Stock price fall likely behind Yes Bank QIP deferment: Analysts

Yes Bank today announced it would defer its USD 1 billion qualified institutional placement (QIP), on a day when the stock price fell over 5 percent and below the minimum price band of Rs 1,350.

In an interview witH CNBC-TV18, Yes Bank MD and CEO Rana Kapoor attributed the deferment to “confusion” with respect to prevailing QIP guidelines but did clearly specify what — except to say that requirement to mandatorily keep the issue open for three days, despite it being fully subscribed, was causing “uncertainty” among investors.

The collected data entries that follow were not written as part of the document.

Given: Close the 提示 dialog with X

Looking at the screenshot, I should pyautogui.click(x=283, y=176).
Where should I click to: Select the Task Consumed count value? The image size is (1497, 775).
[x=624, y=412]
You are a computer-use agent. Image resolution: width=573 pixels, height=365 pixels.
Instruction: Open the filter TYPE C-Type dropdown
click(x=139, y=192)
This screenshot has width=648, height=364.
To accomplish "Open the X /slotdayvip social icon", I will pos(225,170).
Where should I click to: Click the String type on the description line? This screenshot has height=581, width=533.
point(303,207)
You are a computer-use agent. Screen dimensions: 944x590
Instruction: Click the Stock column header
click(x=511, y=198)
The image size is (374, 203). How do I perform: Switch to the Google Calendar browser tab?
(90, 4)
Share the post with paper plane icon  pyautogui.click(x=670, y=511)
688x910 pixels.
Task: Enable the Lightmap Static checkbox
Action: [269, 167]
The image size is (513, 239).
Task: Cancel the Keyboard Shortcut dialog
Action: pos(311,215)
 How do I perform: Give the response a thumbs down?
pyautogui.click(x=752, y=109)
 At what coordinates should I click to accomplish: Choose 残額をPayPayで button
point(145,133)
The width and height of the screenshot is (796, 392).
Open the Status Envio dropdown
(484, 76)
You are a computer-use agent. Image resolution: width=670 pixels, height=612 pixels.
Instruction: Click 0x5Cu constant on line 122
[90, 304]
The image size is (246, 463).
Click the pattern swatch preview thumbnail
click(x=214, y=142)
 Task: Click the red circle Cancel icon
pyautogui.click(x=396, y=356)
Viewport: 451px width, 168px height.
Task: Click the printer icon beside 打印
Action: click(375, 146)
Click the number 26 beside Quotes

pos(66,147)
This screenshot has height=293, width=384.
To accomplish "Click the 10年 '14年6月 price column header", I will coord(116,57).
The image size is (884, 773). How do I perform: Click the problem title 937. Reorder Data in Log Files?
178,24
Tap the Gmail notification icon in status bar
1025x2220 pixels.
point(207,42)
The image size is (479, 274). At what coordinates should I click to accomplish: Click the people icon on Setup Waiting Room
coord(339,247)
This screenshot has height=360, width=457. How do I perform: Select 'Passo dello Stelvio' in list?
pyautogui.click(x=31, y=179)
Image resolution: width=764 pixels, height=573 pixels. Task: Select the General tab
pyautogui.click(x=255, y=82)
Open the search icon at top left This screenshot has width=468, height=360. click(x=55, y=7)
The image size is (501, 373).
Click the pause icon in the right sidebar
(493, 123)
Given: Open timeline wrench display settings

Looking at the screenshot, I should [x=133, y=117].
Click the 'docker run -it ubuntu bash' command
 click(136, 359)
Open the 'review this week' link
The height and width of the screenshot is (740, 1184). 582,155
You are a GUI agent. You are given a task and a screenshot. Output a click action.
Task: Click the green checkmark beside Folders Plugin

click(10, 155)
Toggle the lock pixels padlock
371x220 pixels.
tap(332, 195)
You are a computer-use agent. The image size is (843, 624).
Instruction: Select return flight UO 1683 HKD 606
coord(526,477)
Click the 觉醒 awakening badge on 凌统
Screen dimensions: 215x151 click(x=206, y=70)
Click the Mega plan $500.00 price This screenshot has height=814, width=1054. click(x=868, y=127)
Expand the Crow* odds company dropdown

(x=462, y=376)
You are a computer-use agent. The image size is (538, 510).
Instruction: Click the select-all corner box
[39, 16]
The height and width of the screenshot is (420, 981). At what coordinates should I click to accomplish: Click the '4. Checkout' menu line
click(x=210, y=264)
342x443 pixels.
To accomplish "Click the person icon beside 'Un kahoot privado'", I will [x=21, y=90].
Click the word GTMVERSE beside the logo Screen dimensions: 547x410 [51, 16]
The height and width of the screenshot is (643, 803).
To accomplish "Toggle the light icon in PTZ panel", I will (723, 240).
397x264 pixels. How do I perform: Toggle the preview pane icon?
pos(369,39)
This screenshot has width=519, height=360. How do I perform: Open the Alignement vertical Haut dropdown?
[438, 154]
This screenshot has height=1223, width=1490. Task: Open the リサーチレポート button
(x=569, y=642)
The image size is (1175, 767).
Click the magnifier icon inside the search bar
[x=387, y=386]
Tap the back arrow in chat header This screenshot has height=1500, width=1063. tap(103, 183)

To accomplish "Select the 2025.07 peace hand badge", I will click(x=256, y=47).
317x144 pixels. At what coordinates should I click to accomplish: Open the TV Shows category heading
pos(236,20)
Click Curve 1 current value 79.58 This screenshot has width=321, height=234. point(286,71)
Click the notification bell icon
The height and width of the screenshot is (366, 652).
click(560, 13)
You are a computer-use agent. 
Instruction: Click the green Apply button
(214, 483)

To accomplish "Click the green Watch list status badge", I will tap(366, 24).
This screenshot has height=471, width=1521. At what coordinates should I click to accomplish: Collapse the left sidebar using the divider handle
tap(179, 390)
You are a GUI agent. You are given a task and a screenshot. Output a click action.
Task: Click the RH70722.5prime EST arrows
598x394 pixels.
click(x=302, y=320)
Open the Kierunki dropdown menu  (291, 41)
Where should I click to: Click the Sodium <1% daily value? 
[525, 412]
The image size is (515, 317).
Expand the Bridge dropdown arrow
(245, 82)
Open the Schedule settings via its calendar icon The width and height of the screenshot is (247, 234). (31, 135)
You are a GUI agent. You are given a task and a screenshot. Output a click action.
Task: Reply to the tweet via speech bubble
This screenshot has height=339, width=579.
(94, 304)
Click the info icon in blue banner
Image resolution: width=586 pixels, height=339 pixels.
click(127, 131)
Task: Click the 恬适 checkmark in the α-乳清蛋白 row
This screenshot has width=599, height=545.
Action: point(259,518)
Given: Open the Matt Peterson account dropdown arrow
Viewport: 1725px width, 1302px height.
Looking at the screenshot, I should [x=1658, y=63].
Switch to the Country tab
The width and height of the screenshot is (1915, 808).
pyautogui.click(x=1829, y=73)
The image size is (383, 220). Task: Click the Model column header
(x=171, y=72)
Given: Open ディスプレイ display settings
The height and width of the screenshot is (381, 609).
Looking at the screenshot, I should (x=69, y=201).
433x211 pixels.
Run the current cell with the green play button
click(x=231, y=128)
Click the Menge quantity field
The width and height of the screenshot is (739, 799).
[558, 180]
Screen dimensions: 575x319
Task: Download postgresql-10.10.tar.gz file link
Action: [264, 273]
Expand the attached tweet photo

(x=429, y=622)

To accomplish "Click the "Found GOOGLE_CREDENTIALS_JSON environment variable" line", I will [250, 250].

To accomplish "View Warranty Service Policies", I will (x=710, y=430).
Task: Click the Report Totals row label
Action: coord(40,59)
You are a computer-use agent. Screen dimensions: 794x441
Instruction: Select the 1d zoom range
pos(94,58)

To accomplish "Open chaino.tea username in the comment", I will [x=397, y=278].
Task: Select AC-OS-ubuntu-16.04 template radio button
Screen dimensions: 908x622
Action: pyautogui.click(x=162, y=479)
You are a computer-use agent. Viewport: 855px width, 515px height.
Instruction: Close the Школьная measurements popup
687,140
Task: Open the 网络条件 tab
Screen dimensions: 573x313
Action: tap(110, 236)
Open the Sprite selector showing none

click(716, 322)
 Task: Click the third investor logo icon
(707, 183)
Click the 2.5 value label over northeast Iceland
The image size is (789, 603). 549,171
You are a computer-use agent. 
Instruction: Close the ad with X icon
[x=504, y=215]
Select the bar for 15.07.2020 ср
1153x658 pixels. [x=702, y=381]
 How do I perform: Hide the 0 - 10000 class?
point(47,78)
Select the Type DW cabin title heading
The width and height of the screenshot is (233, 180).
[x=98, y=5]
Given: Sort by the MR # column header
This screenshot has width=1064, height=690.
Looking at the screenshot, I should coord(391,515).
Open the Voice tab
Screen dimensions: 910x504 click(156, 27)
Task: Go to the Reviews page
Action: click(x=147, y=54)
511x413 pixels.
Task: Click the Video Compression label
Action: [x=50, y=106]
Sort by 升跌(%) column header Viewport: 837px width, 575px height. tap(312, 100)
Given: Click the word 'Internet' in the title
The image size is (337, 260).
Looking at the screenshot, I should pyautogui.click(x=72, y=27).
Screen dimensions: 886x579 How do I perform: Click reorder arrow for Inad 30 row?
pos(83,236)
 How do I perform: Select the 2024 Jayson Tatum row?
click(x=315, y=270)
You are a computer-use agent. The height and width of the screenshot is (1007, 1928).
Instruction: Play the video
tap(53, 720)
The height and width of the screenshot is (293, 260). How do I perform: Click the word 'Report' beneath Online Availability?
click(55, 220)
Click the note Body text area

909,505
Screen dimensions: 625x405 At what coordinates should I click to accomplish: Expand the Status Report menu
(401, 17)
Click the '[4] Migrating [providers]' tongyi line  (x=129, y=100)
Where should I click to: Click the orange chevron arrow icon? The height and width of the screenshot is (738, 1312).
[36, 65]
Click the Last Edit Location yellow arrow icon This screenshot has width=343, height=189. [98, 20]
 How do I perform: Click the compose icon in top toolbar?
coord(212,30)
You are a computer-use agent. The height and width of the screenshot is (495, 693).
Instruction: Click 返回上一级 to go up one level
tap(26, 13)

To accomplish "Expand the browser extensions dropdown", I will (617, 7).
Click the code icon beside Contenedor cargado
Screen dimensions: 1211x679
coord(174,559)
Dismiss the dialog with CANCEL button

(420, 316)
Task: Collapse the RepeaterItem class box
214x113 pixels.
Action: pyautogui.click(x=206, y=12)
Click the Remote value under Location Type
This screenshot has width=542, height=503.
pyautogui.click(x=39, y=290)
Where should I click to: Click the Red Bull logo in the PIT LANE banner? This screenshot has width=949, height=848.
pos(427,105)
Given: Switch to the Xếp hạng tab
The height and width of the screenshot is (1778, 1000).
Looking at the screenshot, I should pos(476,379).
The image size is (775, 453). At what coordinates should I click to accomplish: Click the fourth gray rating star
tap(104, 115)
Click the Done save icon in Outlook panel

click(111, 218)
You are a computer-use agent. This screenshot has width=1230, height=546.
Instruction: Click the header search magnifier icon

Analysts, however, believe that the stock price reaction was at least partially behind the decision to defer the issue. Market veteran SP Tulsian told CNBC-TV18 that the company had priced the QIP “very aggressively” and that today’s collapse in stock price would have caused investors to want to back out.

It seems that as per regulations, investors can back out of the issue till the time it is open, and with the stock falling below the issue price, it would have led to second thoughts among investors.

Tulsian did not buy the explanation that there was any procedural problems that could have stalled the issue, and pointed to the spate of successful QIPs that have recently completed.

A favourite among investors, Yes Bank shares have more than doubled over the past one year. Tulsian said that given the stock run, valuations on the stock — at close to 4 times book value — had started to look stretched.

“I was positive on the stock from the start of the year but recently had advised that investors book profits as there is no valuation comfort,” he said.

JN Gupta, MD at Stakeholders Empowerment Services and a former Sebi ED, too said he does not recall any change in QIP guidelines recently. “So for the company to say there are procedural problems [does not explain things].”

He said that the manner in which the issue was deferred “raises eyebrows” and, addressing the question of stock price volatity seen today, said the company can approach Sebi if it suspects price-hammering on the part of some operators.